Holland-ish Sauce Vegan Hollandaise recipe for eggs benedict and eggs royale

I’m having serious cafe withdrawals at the moment. I miss going out to cafes and ordering food that I can’t make at home. So today I decided to do what I used to do in China when I felt like this. I decided to bring the cafe to me.

I was craving eggs royale, which is the salmon version of eggs benedict. It requires a bread bun, cut in half, on which a poached egg and a piece of salmon are arranged, and they’re drizzled with Hollandaise sauce.

Hollandaise sauce is notoriously hard to make, and I don’t know how to poach an egg without a poacher, and I have to avoid dairy, but I decided not to let any of that stop me from achieving my dream.

First, I found out that Emma Bridgewater mugs are REALLY well made. You can put one in a pan on direct full heat on a stovetop and it poaches an egg. It does take a few minutes but it gets the job done. That was my second attempt at poaching an egg (my first attempt was a complete disaster and resulted in an egg-splosion because I tried to do a “proper” poached egg where you basically whisk boiling water into a vortex then drop an egg into it. I do NOT have the skills for that, apparently).

Then there was the problem of the Hollandaise sauce.

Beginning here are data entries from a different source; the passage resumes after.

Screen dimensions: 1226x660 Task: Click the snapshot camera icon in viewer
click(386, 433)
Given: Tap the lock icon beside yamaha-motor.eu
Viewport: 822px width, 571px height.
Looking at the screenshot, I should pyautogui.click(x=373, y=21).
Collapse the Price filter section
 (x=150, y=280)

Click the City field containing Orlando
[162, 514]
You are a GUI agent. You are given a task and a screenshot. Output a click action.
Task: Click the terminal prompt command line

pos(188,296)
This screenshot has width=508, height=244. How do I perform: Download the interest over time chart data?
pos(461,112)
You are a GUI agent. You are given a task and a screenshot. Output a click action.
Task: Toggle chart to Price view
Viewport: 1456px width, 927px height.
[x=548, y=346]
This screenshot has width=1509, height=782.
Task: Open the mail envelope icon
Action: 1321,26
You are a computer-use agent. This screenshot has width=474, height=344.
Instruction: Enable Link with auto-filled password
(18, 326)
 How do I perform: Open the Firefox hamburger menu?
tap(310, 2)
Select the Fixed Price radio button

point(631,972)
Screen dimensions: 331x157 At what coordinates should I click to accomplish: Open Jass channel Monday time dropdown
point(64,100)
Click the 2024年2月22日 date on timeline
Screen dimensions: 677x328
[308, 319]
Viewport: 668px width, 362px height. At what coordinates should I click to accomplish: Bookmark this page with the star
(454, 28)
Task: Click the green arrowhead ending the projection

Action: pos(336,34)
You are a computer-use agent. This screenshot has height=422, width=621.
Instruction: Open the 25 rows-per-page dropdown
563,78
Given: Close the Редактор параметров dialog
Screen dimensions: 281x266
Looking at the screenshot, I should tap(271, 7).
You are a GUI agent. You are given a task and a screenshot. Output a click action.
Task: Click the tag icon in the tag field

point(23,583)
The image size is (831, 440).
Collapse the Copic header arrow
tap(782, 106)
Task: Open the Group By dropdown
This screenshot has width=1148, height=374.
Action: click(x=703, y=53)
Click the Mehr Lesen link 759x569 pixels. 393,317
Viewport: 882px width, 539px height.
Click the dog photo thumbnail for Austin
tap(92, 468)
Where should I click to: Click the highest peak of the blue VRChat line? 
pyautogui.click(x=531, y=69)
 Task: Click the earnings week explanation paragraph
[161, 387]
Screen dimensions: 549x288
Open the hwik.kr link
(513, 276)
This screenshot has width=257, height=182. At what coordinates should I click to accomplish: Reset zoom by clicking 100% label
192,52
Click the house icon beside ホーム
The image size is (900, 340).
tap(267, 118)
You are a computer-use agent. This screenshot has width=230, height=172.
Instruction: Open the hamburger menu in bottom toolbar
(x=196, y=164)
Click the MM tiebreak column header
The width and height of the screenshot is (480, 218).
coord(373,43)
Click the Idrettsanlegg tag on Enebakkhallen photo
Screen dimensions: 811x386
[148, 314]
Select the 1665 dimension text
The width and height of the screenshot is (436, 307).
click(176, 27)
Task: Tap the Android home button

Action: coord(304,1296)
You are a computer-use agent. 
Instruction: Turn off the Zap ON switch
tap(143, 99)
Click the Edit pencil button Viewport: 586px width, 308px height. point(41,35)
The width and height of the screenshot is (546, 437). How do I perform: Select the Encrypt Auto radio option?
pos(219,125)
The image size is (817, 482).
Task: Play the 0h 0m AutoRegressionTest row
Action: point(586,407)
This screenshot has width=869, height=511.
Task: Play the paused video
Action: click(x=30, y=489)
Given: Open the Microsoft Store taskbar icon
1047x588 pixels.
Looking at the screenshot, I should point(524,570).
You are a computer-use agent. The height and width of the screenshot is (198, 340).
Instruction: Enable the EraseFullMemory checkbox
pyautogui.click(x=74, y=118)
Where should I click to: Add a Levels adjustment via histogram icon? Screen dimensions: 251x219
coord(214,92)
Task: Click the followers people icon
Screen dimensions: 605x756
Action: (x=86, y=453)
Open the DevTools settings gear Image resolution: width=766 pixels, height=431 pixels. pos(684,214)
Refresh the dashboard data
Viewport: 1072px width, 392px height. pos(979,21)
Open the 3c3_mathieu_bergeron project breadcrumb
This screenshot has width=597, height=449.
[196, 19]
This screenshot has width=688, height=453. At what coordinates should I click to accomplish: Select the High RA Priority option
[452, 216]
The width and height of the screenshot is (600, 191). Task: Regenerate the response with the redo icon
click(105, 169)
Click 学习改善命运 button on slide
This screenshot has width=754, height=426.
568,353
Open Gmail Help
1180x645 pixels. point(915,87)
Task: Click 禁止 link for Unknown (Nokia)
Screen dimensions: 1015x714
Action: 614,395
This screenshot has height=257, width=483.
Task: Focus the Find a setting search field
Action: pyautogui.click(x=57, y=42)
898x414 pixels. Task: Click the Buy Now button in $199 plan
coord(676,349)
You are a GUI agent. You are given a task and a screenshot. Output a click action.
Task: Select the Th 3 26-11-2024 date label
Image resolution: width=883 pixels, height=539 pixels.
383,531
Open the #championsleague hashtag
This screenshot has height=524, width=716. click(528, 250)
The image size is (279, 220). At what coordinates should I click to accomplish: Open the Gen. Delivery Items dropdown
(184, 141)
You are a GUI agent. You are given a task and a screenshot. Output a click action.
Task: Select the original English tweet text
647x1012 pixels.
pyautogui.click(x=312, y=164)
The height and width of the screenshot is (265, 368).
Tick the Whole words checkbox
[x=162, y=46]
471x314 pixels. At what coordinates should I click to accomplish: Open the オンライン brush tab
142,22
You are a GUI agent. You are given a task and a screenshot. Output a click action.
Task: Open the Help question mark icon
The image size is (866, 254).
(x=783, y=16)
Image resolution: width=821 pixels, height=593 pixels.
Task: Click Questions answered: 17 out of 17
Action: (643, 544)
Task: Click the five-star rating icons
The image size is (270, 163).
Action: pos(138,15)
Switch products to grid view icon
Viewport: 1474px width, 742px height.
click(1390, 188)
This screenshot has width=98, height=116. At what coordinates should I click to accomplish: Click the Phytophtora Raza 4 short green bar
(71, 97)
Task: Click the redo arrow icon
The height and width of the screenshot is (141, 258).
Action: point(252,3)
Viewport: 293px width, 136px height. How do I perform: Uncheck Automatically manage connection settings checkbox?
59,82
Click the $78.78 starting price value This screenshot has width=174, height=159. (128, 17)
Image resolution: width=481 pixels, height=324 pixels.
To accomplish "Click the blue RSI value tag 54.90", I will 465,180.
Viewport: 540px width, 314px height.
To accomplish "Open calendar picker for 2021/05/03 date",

Here’s the recipe I adapted:

1 packet of silken tofu (300g or about 9 oz)

1/8 cup of lemon juice

1/8 cup nutritional yeast

1/8 cup dairy free butter

1/2 tsp turmeric (for colour)

1/2 tsp oregano (flavour)

a good pinch of garlic (flavour)

a good pinch of pepper (flavour)

Blend the tofu until it’s a smooth liquid. Then put it in a pan with the other ingredients and heat on a medium heat until the butter is melted and the sauce starts to turn a bright yellow. Serve over eggs benedict or eggs royale.

This recipe is so much easier than making the complicated emulsion for proper hollandaise sauce. If you want something with a more traditional flavour, ditch the oregano.

The main point to note with this recipe is absolutely don’t use the firm spongy kind of tofu. It won’t blend into a liquid, it will turn into a scrambly mess. The sauce itself is vegan but I obviously poured it over things which were non-vegan.

IMG_0590b

Lastly, the taste test. I thought it was really nice when it was cooked for long enough, but when I tasted it during cooking, it kept tasting excessively lemony, so definitely simmer it for at least 5 minutes to draw out the other flavours in this sauce.